◆ Written tasks:
1) In the text on Arnold II of Laurenburg, condense the paragraph beginning "Arnold is mentioned as count" into a short bulleted list that keeps its main facts.
2) From the text on Arnold II of Laurenburg, reproduce word for word the stretch from "Arnold is mentioned" through "1 April 1158.".

◆ Source excerpt:
Arnold II of Laurenburg,  (died 1158/59) was count of Laurenburg and one of the ancestors of the House of Nassau.

Life 

Arnold was a son of count Rupert I of Laurenburg and Beatrix of Limburg, a daughter of Walram II ‘the Pagan’, Count of Limburg and Duke of Lower Lorraine, and Jutta of Guelders (daughter of count Gerard I of Guelders). His parentage is confirmed by the charter dated 1151 under which Henry II of Leez, Bishop of Liège, confirmed the donations by ‘domina Jutta, nobilissima matrona uxor ducis Walrami de Lemburg’ to Rolduc Abbey, which records the presence at her burial in Rolduc of ‘… Arnoldus quoque filius Ruberti comitis de Lunneburg natus ex domina Beatrice filia præfatæ dominæ …’.

Arnold is mentioned as count of Laurenburg between 1151 and 1158. He ruled together with his brother Rupert II. Arnold and Rupert were, together with their mother, last mentioned in a charter dated 1 April 1158.

◆ Dataset extract:
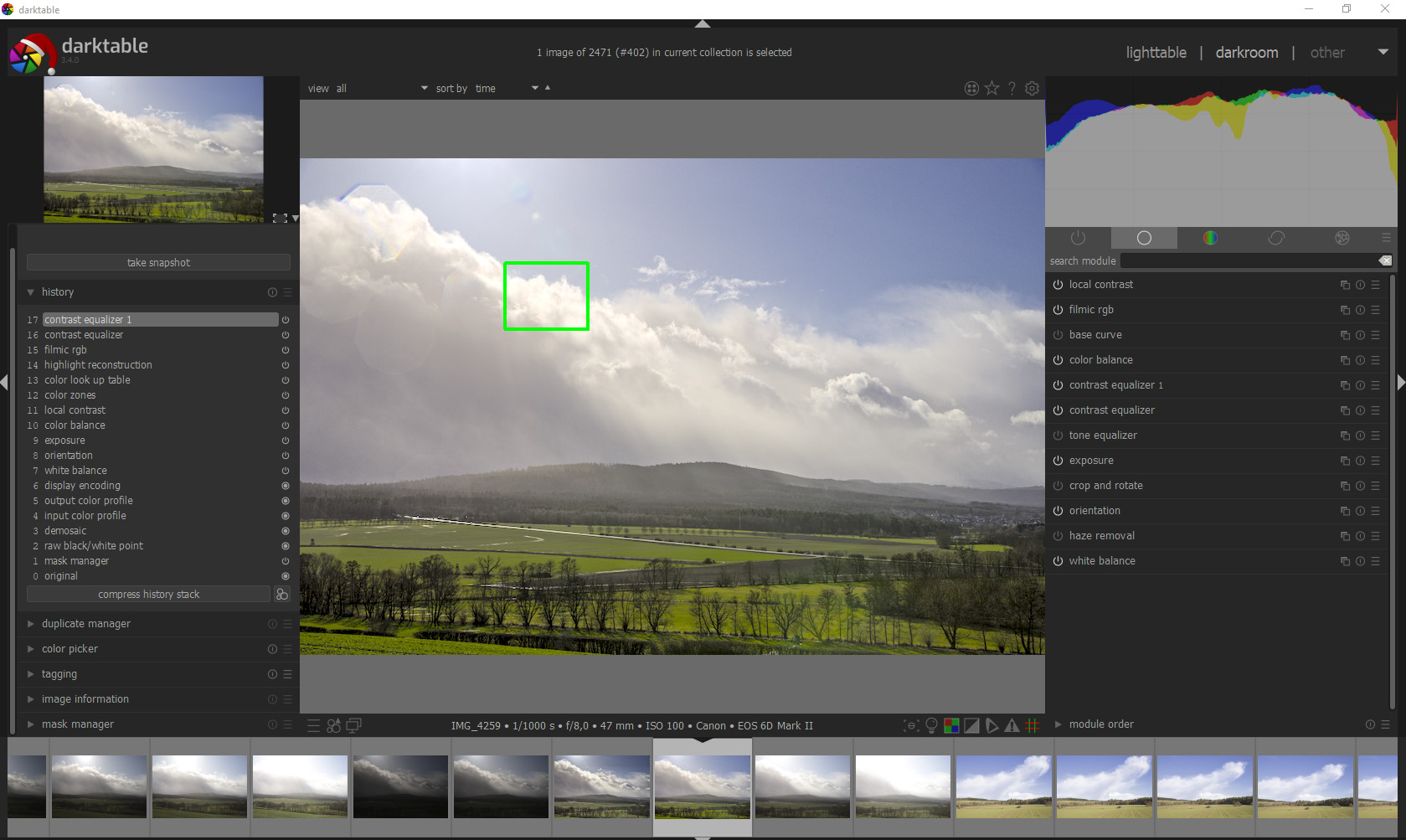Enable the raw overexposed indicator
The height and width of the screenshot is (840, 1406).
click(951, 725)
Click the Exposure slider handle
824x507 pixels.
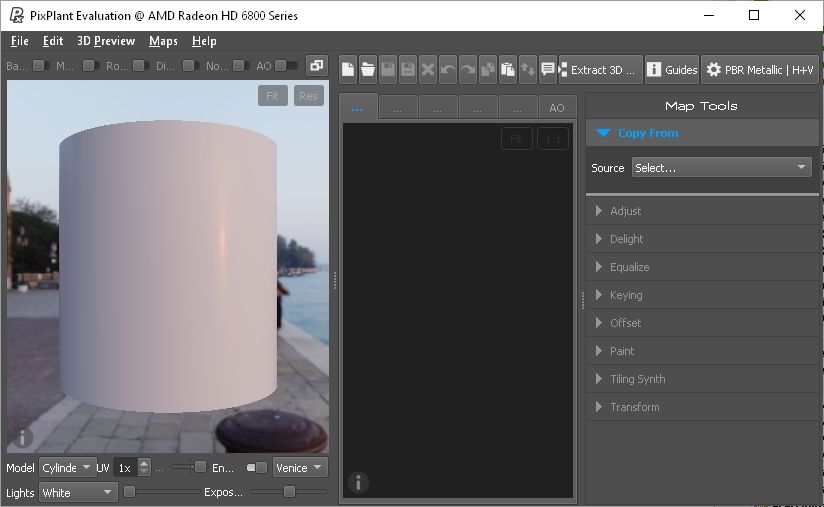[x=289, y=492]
==
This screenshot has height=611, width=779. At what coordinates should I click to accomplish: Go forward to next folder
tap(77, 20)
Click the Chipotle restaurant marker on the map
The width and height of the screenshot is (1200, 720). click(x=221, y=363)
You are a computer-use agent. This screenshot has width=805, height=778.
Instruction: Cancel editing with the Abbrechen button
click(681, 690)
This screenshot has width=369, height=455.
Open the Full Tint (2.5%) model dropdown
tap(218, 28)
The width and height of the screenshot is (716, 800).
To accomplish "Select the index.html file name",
--
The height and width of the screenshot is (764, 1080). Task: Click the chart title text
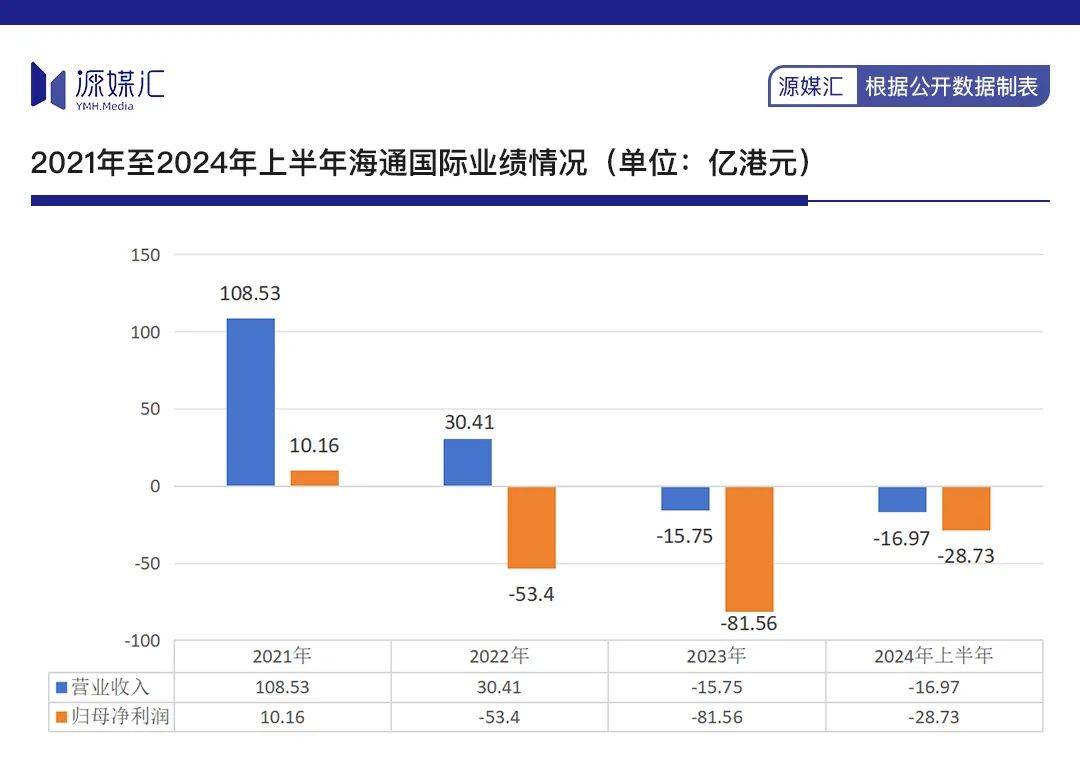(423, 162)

◆ Full answers:
1)
- Count of Laurenburg, recorded between 1151 and 1158
- Ruled jointly with his brother Rupert II
- Last mentioned, with Rupert and their mother, in a charter of 1 April 1158

2)
Arnold is mentioned as count of Laurenburg between 1151 and 1158. He ruled together with his brother Rupert II. Arnold and Rupert were, together with their mother, last mentioned in a charter dated 1 April 1158.